I know I'll get flammed for the switch, but it's what is mostly affordable right now. Anyone else feed their dogs Diamond Naturals? If so how has it worked for you? I know this has been asked before, but just wanted some input. 

The store also carries Nutro Max, Science Diet, and the less desirable brands. We've had bad luck with Nutro Max, so that's a big no for us. Science Diet is less desirable from all that I've read and heard about. So we went with the Diamond Natural stuff.


----------



## Howard Gaines III (Dec 26, 2007)

I used Diamond a few years ago and ALL of my dogs had the flaming sh&ts! I don't know if it was a bad mix or high fiber in the food, got off of it and all was well.


----------



## Carol Boche (May 13, 2007)

What about Chicken Soup? Or Pinnacle or Eagle Holistic?


----------



## Amy Swaby (Jul 16, 2008)

ii love chicken soup for the dog lover's soul and recommend it to anyone looking for a cheaper good quality kibble it''s the last thing i fed before switching over to raw completely.


----------



## David Frost (Mar 29, 2006)

I feed 45 dogs Nutro. Been doing it for years. Their coats are great, they have the energy they need, it seems to be palatable because they eat it. 

DFrost


----------



## andy norris (Jun 23, 2008)

Thanks all for the replies thus far.


----------



## Chris Michalek (Feb 13, 2008)

I have five dogs too. After I had been laid off from my job and unemployed for several months were were forced to cut costs. We switched from Canidae to Costco's Kirkland food. It works for us, I've noticed no ill effects and the ingredients list looks better than other food at it's price point


----------



## Chase Mika (May 2, 2008)

Natura (makes of Cal Natural, Innova, EVO, etc) makes a product called Heathwise. It's their budget line, but for a budget food has very good quality ingredients. You might see if your feed store has it or if not, if they might consider ordering it.


----------



## Maren Bell Jones (Jun 7, 2006)

Chase is right, Natura's HealthWise is a good budget food. The only drawback is they haven't released it to all parts of the country quite yet, like the Midwest, for example. 

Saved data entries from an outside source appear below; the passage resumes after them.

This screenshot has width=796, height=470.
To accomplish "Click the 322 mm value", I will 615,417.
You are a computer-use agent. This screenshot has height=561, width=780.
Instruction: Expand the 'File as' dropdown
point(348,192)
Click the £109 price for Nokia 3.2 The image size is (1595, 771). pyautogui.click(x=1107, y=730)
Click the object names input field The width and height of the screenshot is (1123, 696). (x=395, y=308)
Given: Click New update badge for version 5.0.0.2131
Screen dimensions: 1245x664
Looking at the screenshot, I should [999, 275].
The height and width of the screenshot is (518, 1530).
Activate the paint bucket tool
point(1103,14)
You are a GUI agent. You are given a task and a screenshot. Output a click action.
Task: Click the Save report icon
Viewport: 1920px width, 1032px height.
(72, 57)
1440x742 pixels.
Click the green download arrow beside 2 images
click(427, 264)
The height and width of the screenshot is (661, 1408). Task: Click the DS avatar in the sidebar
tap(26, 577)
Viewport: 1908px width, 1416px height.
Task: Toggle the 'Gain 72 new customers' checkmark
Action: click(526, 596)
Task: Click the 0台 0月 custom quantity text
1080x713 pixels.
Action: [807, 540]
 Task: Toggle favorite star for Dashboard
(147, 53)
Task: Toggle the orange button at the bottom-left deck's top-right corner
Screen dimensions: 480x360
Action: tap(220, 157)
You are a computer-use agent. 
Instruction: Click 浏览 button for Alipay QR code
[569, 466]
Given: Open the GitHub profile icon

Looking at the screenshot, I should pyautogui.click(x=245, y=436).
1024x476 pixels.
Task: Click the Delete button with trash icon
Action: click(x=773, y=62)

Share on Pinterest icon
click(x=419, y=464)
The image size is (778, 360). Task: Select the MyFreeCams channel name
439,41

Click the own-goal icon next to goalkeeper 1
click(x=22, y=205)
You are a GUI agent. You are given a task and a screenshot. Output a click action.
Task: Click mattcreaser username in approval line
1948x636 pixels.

I had fed Diamond Naturals (the beef and rice one is about the cheapest I've seen that I wouldn't have major personal qualms with feeding) to my foster dogs for quite some time. As I'm a Natura student rep, my fosters now get California Natural, but I was paying like $22 for a 40 lbs bag of Diamond Naturals Large Breed Adult a year or so ago, which is pretty respectable and way better than Beneful or any of that similarly priced garbage.


----------



## Anne Vaini (Mar 15, 2007)

I am using it right now and hate it.

Emma _was_ a honey-colored red brindle with a gorgeous sleek coat. Now she looks like a humane association special - tufty, scraggly, no brindling showing, pale... yuck. Loose, yellow stool. Nasty.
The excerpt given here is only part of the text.